Voyage au pays des steppes

Arrivée à Ulaan Bator. Ouverture du Naadam

Arrivée à Ulaan Bator

Après un long trajet via Berlin puis Moscou, nous arrivons en début de matinée à Ulaan Bator, capitale de la Mongolie. Nous sommes accueillis à l’aéroport par Cathy, notre accompagnatrice française de Terre d’Aventures. Deux personnes ayant annulé leur voyage après avoir raté leur correspondance à Paris, nous serons finalement sept personnes : Aude, Christine, Françoise, Michaela, Patrick, Sylvie, et moi-même. Nous faisons la connaissance de Tounga, qui sera le chauffeur du minibus pendant deux semaines, et d’Eruna, notre interprète. Le bus nous dépose tout d’abord au Peace Bridge Hotel afin que nous puissions poser nos bagages et prendre une douche, très appréciable après plus de vingt-quatre heures passées dans les avions et les aéroports.

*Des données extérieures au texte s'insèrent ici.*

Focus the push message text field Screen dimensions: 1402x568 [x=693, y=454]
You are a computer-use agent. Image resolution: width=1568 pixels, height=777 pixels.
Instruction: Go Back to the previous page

En chemin, j’ai pu avoir un premier aperçu d’Ulaan Bator : l’ancienne Urga, qui n’était dans les années 1930 qu’une ville de yourtes, est devenue pendant les années 1960 une ville à l’architecture stalinienne : les immeubles sont ternes et massifs ; les énormes tuyaux qui s’échappent des stations thermiques ne sont pas enterrés (à cause du gel pendant le rigoureux hiver mongol) et défigurent le paysage. Quelques chevaux paissent au pied d’une énorme cheminée dégageant une épaisse fumée (la ville est polluée, et l’on croise souvent des habitants portant un filtre protecteur sur le visage). Une partie de la population de la capitale vit dans des quartiers de yourtes et de baraques en bois qui tiennent plus du bidonville. On trouve aussi des immeubles neufs, mais accessibles aux plus aisés, et des tours de verre modernes abritant des banques. Mais, d’une manière générale, Ulaan Bator n’est pas une ville très déconcertante.

Avec plus de 600 000 habitants, Ulaan Bator regroupe le quart de la population mongole (2,4 millions de personnes, pour un territoire grand trois fois comme la France), et n’est visiblement pas adaptée à une telle population. Durant la période communiste, le gouvernement avait incité les nomades à se sédentariser. Aujourd’hui [juillet 2000], un tiers de la population est citadine, mais il n’y a qu’une demi-douzaine de grandes villes dans tout le pays. Les capitales des aïmaks (la Mongolie est divisée en 18 aïmaks) et des sums (subdivisions des aïmaks) ne sont le plus souvent que de tout petits villages. Sous la pression de la crise économique qui sévit depuis le passage progressif à l’économie de marché, il y a même une incitation au retour à la vie nomade d’éleveur, jusqu’à présent sans guère de succès.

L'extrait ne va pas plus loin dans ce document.